REQUIRED WORK = Copy out each line of the material in which the word "Jill" can be found.

EXTRACTED MATERIAL =
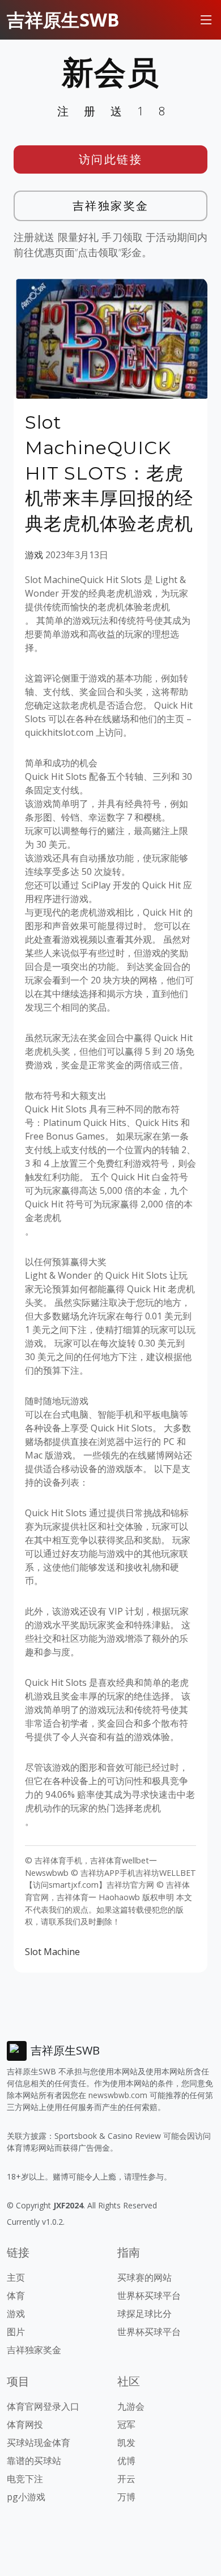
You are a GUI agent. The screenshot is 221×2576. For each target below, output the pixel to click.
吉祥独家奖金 (111, 205)
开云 (126, 2479)
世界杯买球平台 (149, 2295)
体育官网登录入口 (43, 2406)
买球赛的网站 (144, 2277)
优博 (126, 2460)
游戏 (34, 555)
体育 (16, 2295)
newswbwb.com (117, 2095)
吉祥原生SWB (63, 19)
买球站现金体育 (38, 2442)
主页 (16, 2277)
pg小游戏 (26, 2497)
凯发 (126, 2442)
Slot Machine (52, 1951)
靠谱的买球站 (34, 2460)
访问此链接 (111, 159)
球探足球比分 (144, 2313)
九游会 (130, 2406)
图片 (16, 2331)
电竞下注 (25, 2479)
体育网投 (25, 2424)
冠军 (126, 2424)
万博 (126, 2497)
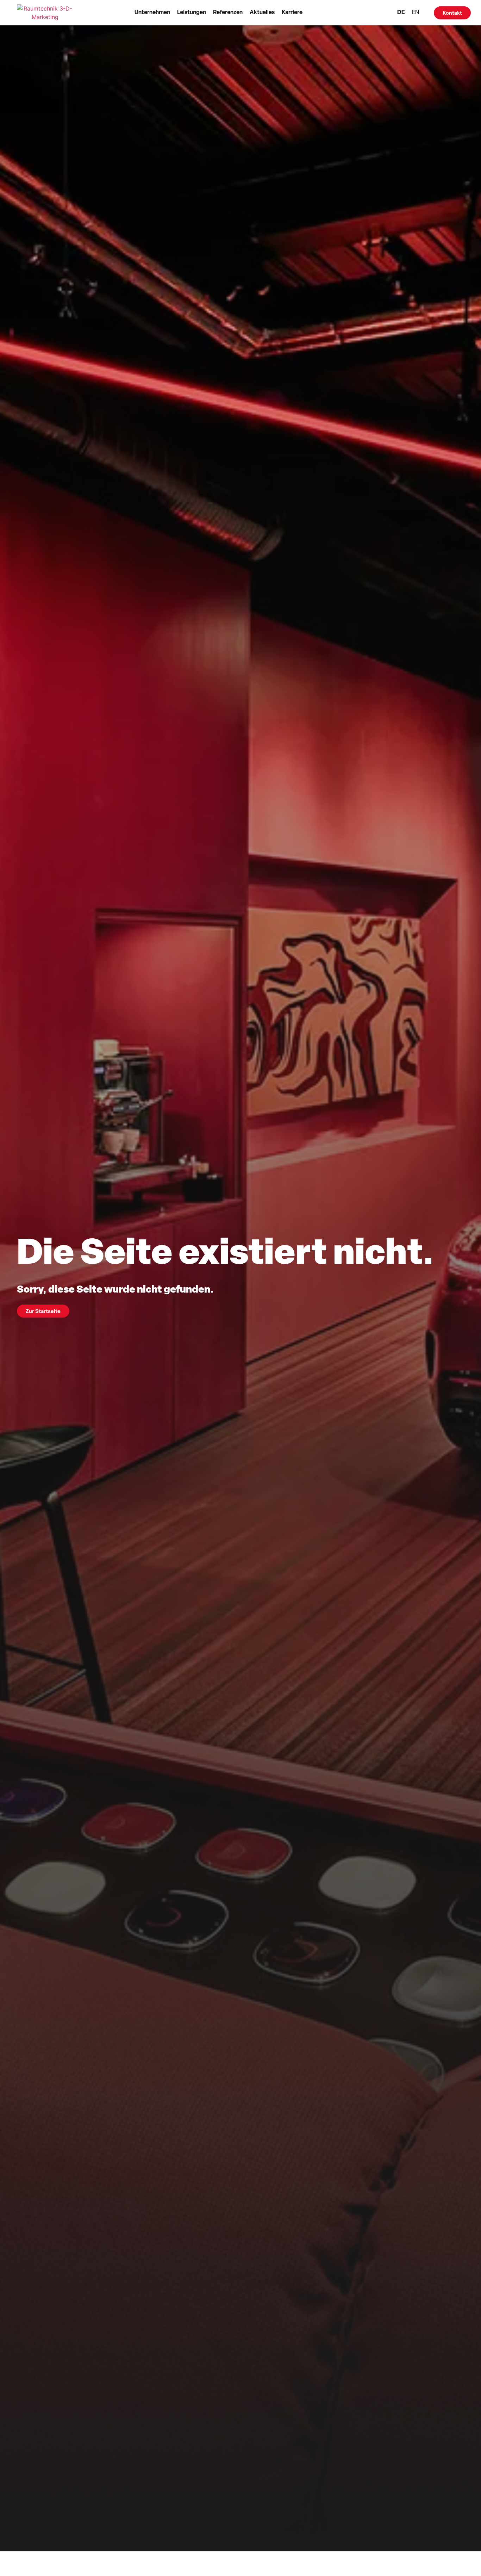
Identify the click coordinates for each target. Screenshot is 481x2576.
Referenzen (228, 13)
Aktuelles (262, 13)
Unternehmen (152, 13)
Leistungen (191, 13)
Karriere (292, 13)
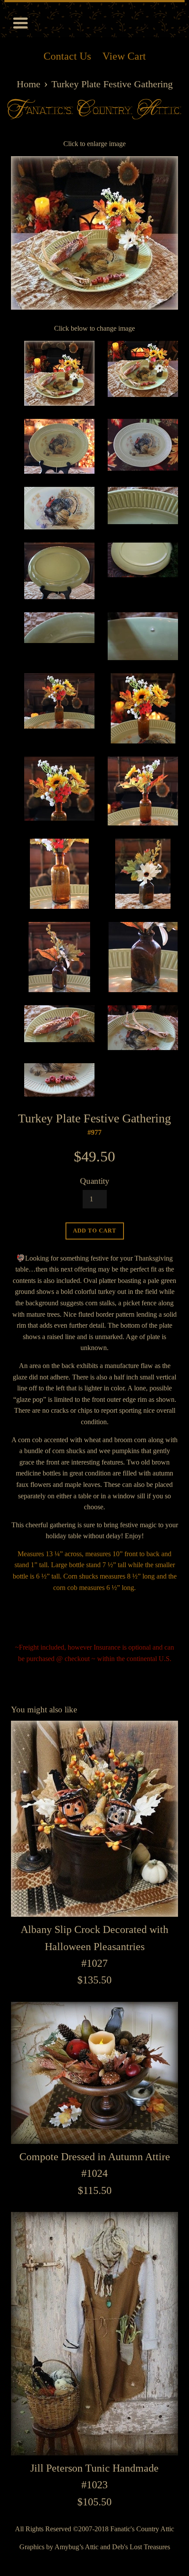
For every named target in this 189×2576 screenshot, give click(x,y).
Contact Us (67, 56)
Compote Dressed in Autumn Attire (94, 2156)
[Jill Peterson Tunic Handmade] (94, 2333)
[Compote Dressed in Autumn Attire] (94, 2073)
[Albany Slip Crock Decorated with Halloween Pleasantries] (94, 1819)
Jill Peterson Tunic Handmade (94, 2468)
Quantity (94, 1181)
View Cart (124, 56)
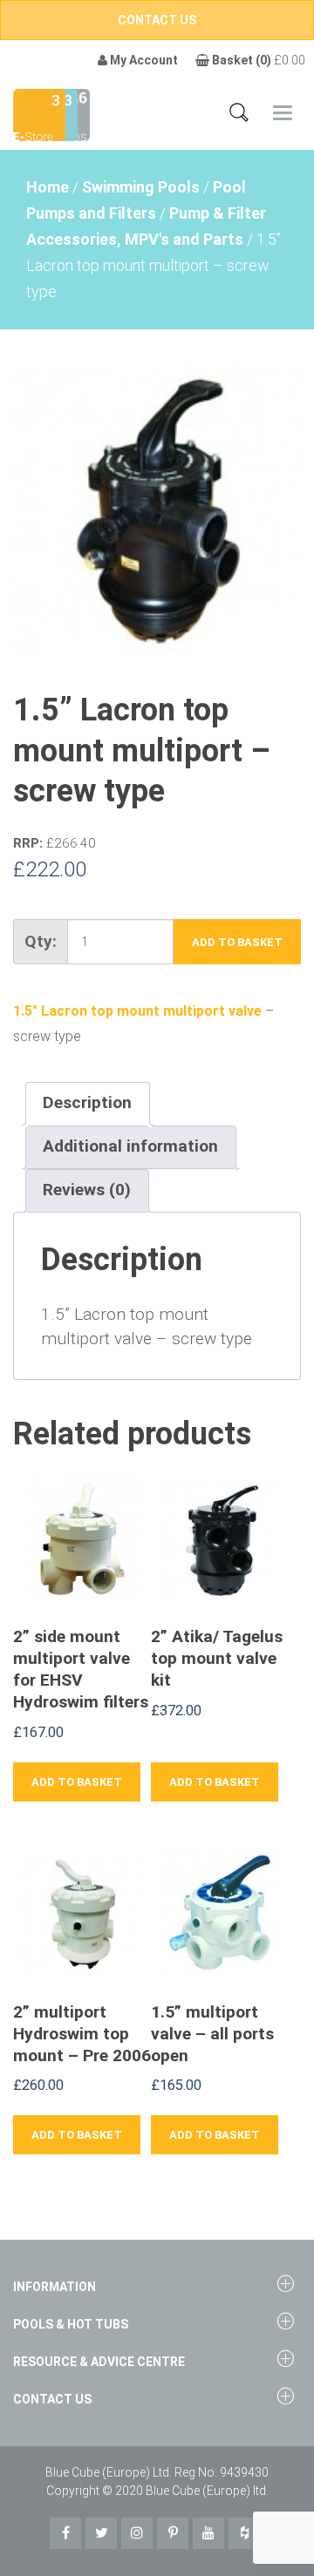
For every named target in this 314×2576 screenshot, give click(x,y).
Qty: (40, 941)
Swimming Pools (141, 187)
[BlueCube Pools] (73, 114)
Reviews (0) (87, 1190)
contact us (157, 20)
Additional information (130, 1146)
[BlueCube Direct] (39, 114)
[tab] (87, 1104)
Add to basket (237, 942)
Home (47, 187)
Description (87, 1102)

THE ANSWER =
[Jill Peterson Tunic Handmade] (94, 2333)
Jill Peterson Tunic Handmade (94, 2468)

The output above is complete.